多くの日本人にとって、英会話は苦手な分野です。そこばかりにスポットを当てると、やる気がなくなりますが、ちゃんと良いところもあります。
日本人は会話は苦手ですが〈ある程度の文法には強い〉のです。
アメリカの大学は、それこそ世界中から各国の学生が集まってきては学んでいます。
そんな中で日本の学生は、教授たちが何を喋っているのか、細部が理解できないケースがあります。ヒアリング力が弱いので、授業についていくことは大変です。たいていの日本の学生は、このヒアリングに大変苦しみます。
ところが意外にも先生方は〈日本の学生のレポートは、ちゃんとしてるから助かる〉のだそうです。どういう意味かというと、《日本の学生は文法がちゃんとしている。スペルも正しい》ということです
世界中から集まってくる学生たちだけでなく、アメリカが母国の学生でさえ、文法が間違っており、スペルは目茶苦茶である、というのです。驚きますよね。膨大な数のレポートを採点する先生方は、大変なストレスだと思います。
高度な文法でなくとも、中学生時代の基礎知識がしっかりしているのが日本の学生なんですね。ちなみに、日本の学生は字も綺麗なので、論文が読みやすいそうです。
〈話し言葉の英語〉で育ってきた海外の学生にとってヒアリングは簡単ですが、文法がなっていないというのは、我々日本人には新鮮な発見ではないでしょうか。
ということは…日本人のお家芸である「簡単な基礎文法」は十分クリアしているのだから、ヒアリングさえ早めに克服すれば、最強なんじゃないでしょうかね。
なんでも「日本人はダメだ」「日本人は遅れている」とは、筆者はとても思えないのです。〈早い段階でヒアリングに触れておき、後にシンプルな基礎文法を押さえる〉のが大事なのかなと感じます。
海外から見た日本は、何にでも公共のルールが多く、日本人は規制を守ることでも有名です。いわゆる〈ある程度の枠がある方が好き〉な国民性なのです。
筆者は、買ってきた商品の《包み紙や、タグとかシールを、綺麗に剥がしたい》のがマイルールです。「そんなことにまで、こだわらなくても…」と言われそうですが、実際に、プレゼントのラッピングを元通りのように〈紐をほどいて、その包み紙を綺麗に折りたたむ〉所作を見た海外の友人が「日本人は狂ってる!」と言い、「日本人はキッチリし過ぎ!」と突っ込んできます。これは毎回必ず、突っ込まれます。
皆さんにも、自然にやってしまう日本人的な所作を思い当たりませんでしょうか?
日本人は英語で話すときに、普段よりも声が低くなりますよね。逆に、日本語で話すときには、少し声が高くなります。
英語は腹筋を使うので、お腹から声が出るイメージで、自然に声は低くなり、相手にしっかり伝えるためには、大きな声で話す必要があります。
それに対して日本語は、喉から声を出すイメージ。

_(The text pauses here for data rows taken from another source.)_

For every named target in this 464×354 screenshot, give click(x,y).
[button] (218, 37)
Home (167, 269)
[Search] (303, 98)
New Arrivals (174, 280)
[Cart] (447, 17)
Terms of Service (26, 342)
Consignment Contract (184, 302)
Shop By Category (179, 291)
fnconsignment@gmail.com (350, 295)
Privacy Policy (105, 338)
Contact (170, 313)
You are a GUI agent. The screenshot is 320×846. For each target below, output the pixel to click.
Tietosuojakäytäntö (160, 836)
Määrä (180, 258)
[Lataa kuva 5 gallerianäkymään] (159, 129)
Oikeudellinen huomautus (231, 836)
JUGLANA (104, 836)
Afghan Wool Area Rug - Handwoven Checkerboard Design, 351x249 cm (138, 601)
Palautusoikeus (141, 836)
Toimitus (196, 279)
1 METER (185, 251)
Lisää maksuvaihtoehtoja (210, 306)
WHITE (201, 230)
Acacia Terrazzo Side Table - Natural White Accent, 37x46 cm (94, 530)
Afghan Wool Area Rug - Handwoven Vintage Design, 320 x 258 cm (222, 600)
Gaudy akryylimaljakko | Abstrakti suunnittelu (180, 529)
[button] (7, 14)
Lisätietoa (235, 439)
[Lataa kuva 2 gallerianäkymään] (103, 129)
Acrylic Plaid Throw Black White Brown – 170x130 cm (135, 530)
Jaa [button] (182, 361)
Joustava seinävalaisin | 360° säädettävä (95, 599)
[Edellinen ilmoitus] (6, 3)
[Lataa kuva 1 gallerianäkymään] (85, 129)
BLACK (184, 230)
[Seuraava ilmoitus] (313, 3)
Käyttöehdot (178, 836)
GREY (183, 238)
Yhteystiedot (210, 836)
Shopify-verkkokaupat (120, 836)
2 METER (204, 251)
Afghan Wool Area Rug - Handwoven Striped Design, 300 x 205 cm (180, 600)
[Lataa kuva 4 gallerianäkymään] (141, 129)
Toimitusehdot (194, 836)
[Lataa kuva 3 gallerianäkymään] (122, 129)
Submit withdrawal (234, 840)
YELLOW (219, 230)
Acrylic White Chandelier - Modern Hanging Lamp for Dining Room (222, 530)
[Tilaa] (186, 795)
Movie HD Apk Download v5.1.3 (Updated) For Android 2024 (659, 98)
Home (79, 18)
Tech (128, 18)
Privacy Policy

やや高めの音になり、欧米人に比べて声は小さいですね。狭い日本コミュニティの中で上手くやっていくには敵を作らないことも重要だろうし、声はやや高めにし、敵意がないことを表現することにより、独自の進化をしてきたのだとも思えます。
日本人は歌う時に、お腹から声が出ないので、喉で歌ってしまう。これはクラッシック音楽のオペラ界では不利になるので、日本人は徹底して発声法で訓練されることになります。

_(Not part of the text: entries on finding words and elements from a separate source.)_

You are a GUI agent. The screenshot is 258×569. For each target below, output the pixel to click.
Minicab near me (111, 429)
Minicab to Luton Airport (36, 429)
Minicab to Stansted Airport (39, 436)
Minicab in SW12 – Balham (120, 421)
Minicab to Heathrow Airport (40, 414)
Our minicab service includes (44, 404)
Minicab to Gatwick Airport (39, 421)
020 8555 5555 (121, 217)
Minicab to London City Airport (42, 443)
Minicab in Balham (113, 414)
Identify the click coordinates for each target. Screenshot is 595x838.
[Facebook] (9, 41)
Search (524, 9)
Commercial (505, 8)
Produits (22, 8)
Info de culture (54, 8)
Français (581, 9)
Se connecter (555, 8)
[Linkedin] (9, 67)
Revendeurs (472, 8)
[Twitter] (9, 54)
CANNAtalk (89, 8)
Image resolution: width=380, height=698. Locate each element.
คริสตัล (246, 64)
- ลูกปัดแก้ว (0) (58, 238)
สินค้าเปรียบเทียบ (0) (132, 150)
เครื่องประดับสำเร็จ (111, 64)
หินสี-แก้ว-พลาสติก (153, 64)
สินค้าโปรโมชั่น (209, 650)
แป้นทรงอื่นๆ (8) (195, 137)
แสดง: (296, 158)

カラオケが大好きなのに、沢山歌ったり大声を出すと、喉を壊してしまう日本人。
日本語ではこれを〈声を枯らす〉と言います。
まるで声が、生きている草花や樹木のような表現です。
不思議な言い回しですし、独特で面白い。
このように日本語にも、この国の文化が強く影響しています。
海外から日本に旅行でやってくる人からすれば、公共の場での日本人が非常に静かなことに衝撃を受ける人が多いのですが、私たちには当たり前のことなのでピンと来ません。マナーを重んじる日本人は、東京のような大都会でも、駅や電車内などで大変静かです。混み合った道路でも、海外のように車のクラクションが鳴りっぱなしということがありません。
筆者が「車のクラクションを一度も聞かない一日がある。むしろ、この一年間も、出発の短い合図や、対向車の善意ある合図くらいしかクラクションを聞いたことがない」と言うと、アメリカ人があまりに驚いて、のけぞっていました。
このように日本人は、子供の頃から静かな環境の中で過ごしているので、声だって小さくもなりますよね。
海外の人から相変わらず愛されているのが日本食。和食のヘルシーさ、美味しさを知る人はますます増えています。新鮮で美味しいものを食べる時には、みんな笑顔になって幸せな気分になりますね。心が温かくなるし、豊かな気持ちにもなります。
世界では日本人の親切さ、優しさにも注目が集まっています。
日本は、季節のものを工夫しながら、慎ましく美味しく食べるための知恵を持っており、日本の食は、この国の風土や言語を作ってきたのだと思います。
日本の良さを聞くと〈所作の美しさ〉を挙げる人が多いように感じますが、これも何気なく食事の際にも表れています。「いただきます、ごちそうさま」は海外で正確に翻訳できる言語は皆無で、命に関する結構複雑な概念なんですよね。
和食は、たくさんの国の人たちをも幸せにしている優しい日本の文化です。
西洋ではマナー違反だとされている〈麺をすする〉所作も、ようやく受け入れる外国人が増えてきました。「のど越し」という日本語を知っている観光客もいるほどです。
「のど越し、香り、食感、適切な温度」なくしては、和食じゃありません。
遠い海外から来てくれた人にも、ぜひとも日本の所作にチャレンジしてもらい、お箸を使って、カッコ良く麺をすすって頂きたいと思います。
白いTシャツでカレーうどんをすするのだけは危険ですから、さすがにお勧めしませんけれど。